* [Data entries]
=== Begin Enclosure ===

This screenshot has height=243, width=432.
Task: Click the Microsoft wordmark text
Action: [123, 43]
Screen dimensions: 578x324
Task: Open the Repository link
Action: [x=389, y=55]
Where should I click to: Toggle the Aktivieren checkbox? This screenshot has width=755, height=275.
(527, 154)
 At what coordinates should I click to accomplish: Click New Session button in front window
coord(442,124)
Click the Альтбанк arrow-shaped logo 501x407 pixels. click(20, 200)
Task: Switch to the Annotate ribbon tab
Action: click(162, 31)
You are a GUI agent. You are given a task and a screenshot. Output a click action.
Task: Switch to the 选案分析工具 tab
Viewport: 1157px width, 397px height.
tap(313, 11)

=== End Enclosure ===
=== Begin Enclosure ===

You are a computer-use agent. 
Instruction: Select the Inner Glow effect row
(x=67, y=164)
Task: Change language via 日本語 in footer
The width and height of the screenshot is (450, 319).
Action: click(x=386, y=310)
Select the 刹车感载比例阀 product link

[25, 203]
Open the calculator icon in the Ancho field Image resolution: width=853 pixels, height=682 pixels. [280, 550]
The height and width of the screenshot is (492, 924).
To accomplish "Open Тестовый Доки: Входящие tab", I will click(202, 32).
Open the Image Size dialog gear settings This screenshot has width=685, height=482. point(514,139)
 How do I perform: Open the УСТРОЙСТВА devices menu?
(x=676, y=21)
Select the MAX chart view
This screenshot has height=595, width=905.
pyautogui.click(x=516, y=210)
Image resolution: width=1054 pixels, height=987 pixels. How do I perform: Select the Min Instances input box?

=== End Enclosure ===
=== Begin Enclosure ===

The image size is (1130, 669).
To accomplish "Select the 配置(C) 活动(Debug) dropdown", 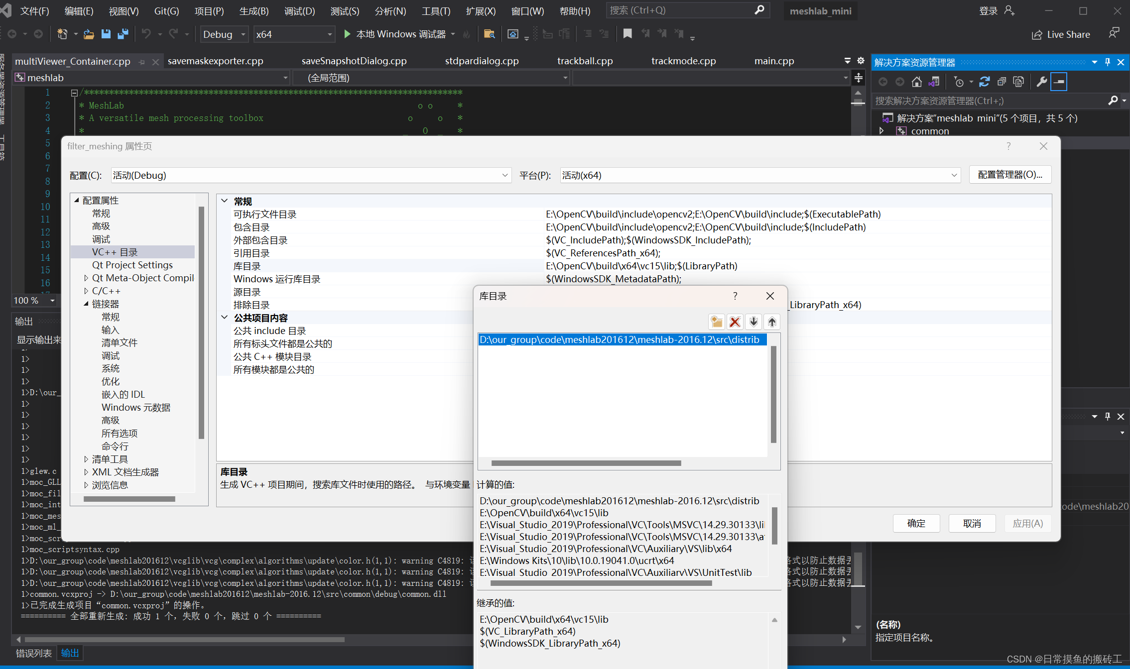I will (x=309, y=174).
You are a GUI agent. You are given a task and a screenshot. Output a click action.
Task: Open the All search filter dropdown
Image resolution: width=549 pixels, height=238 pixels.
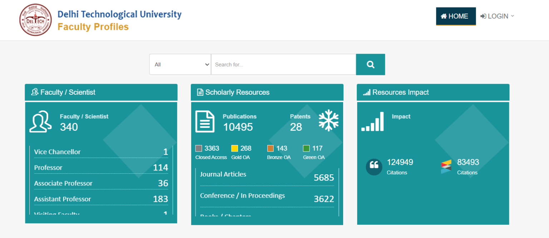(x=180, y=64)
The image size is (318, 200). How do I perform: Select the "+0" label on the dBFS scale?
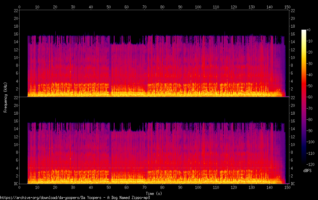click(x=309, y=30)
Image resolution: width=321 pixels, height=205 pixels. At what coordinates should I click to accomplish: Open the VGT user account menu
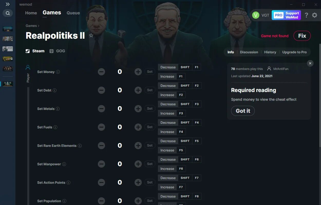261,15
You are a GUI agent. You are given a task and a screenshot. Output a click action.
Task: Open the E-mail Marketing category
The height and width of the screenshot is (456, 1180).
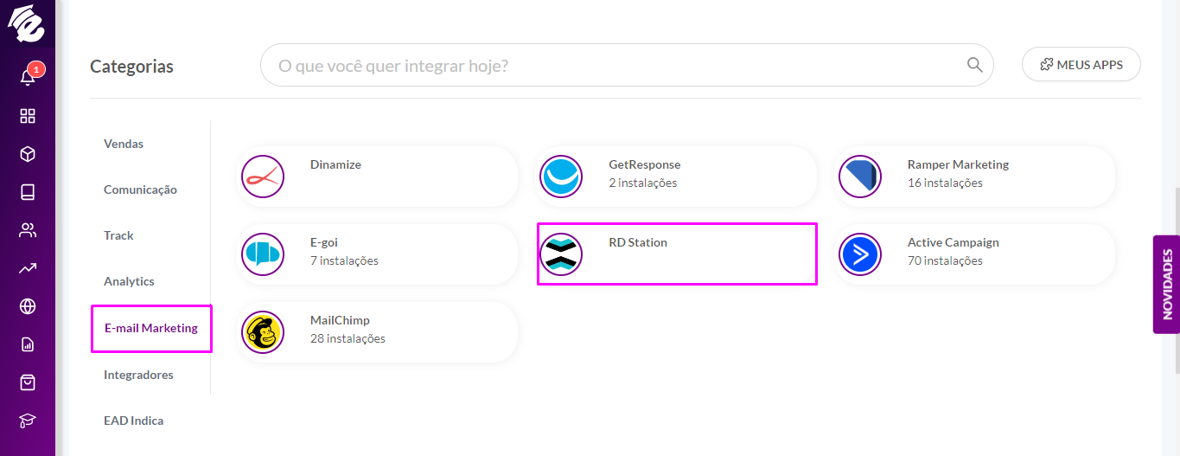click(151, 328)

=== End Enclosure ===

* [Activity]
Of the lines above, output exactly those from the line bearing "How do I perform: Open" through the line bearing "Image resolution: width=1054", inclusive.

* [Finished task]
 How do I perform: Open the УСТРОЙСТВА devices menu?
(x=676, y=21)
Select the MAX chart view
This screenshot has height=595, width=905.
pyautogui.click(x=516, y=210)
Image resolution: width=1054 pixels, height=987 pixels. How do I perform: Select the Min Instances input box?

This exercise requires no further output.